_Text passage:_
##########
Since March, the city has been willing to let owners of the vacant structures off the hook on building standards as long as they promise to make exterior touch-ups such as adding a fresh coat of paint and placing boards over broken windows.

Apparently, the $21 special permit to get the reprieve just hasn't been worth it. Only two property owners have used the "mothballing" provision, which was aimed at giving owners an alternative to demolition, said Pamela Costabile, the city's code enforcement manager.

It turns out even mothballing might be too cost-prohibitive.

"The ones that do call find out it costs quite a bit just to mothball," Ms. Costabile said.

Willie Anderson, 68, says he learned that when he "mothballed" a house last year on Daniel Street. Beyond the cost of the permit, he said he paid between $800 and $1,000 to hire workers to make necessary exterior improvements.

"That's not doing any repairs," said Mr. Anderson, who lives in Fort Lauderdale, Fla. "That's just fixing it up" to comply with mothballing requirements.

He said the only reason he didn't demolish the house was because he planned to either live in it again one day or give it to family.

Although not many have officially mothballed, some are making efforts - just not the kind that would satisfy the city.

"Sometimes they just take it upon themselves and take it and board it up," said James Mathis, a code enforcement officer and housing inspector. But that isn't enough, he said.
##########
_Dataset excerpts:_
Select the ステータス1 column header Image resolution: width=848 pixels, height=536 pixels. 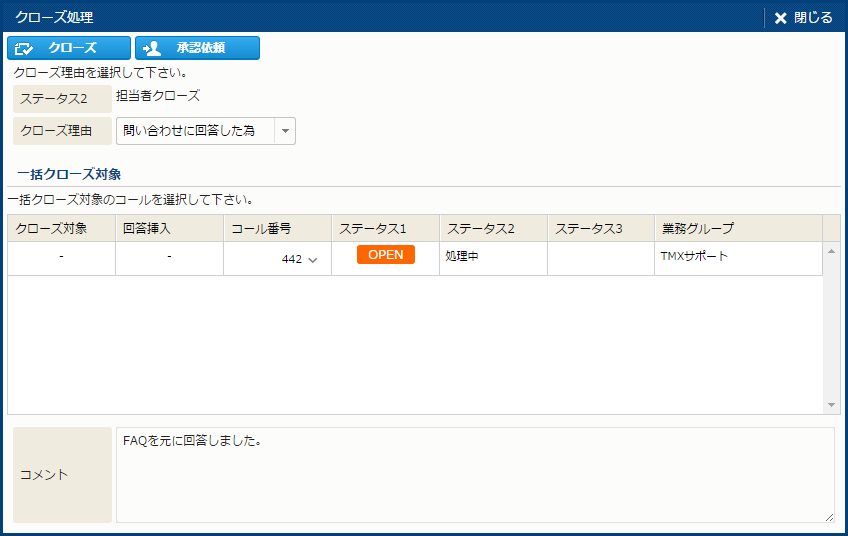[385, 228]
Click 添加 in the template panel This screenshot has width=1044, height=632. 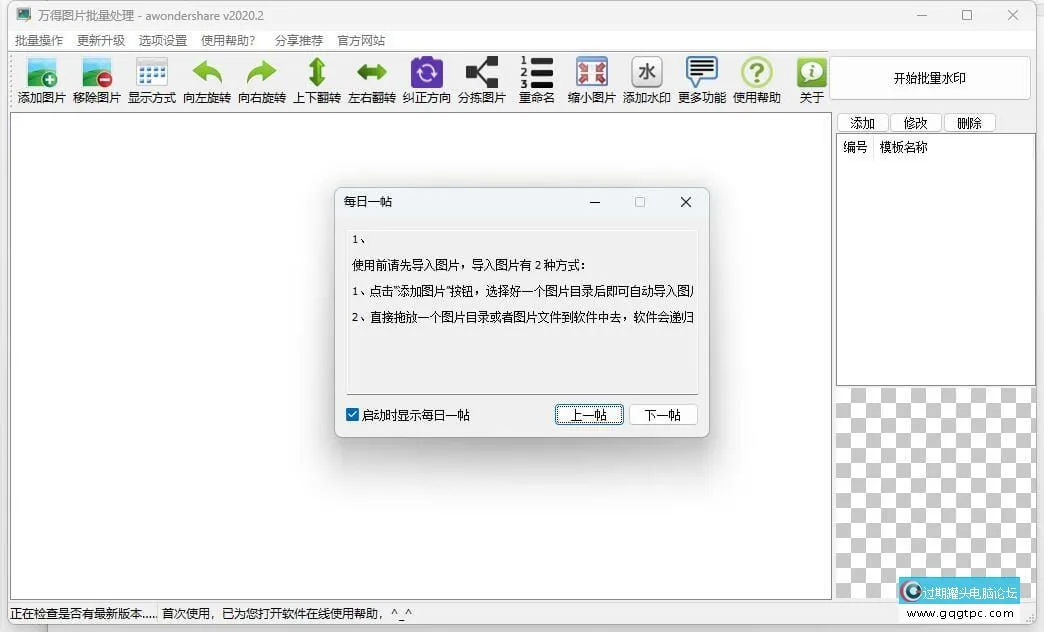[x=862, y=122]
##########
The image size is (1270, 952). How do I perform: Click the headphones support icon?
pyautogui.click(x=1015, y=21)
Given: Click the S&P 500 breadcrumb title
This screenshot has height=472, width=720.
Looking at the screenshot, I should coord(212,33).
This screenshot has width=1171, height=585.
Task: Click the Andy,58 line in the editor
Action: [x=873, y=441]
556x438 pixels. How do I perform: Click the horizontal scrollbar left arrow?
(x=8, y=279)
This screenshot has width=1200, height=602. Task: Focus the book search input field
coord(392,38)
##########
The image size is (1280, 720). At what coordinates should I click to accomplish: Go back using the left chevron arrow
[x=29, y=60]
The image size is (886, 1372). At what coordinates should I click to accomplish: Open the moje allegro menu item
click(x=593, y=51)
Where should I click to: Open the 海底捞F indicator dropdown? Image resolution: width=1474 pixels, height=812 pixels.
##########
_Problems to solve:_
(a) In the passage on mothballing vacant buildings, what does the special permit cost?
(b) In the records, starting with the line that contains "The image size is (886, 1372)." and going on through the line that contains "Where should I", swap "Open" for "Show" and return only those lines, otherwise unchanged.

_Solutions to the problems:_
(a) $21

(b)
The image size is (886, 1372). At what coordinates should I click to accomplish: Show the moje allegro menu item
click(x=593, y=51)
Where should I click to: Show the 海底捞F indicator dropdown? Image resolution: width=1474 pixels, height=812 pixels.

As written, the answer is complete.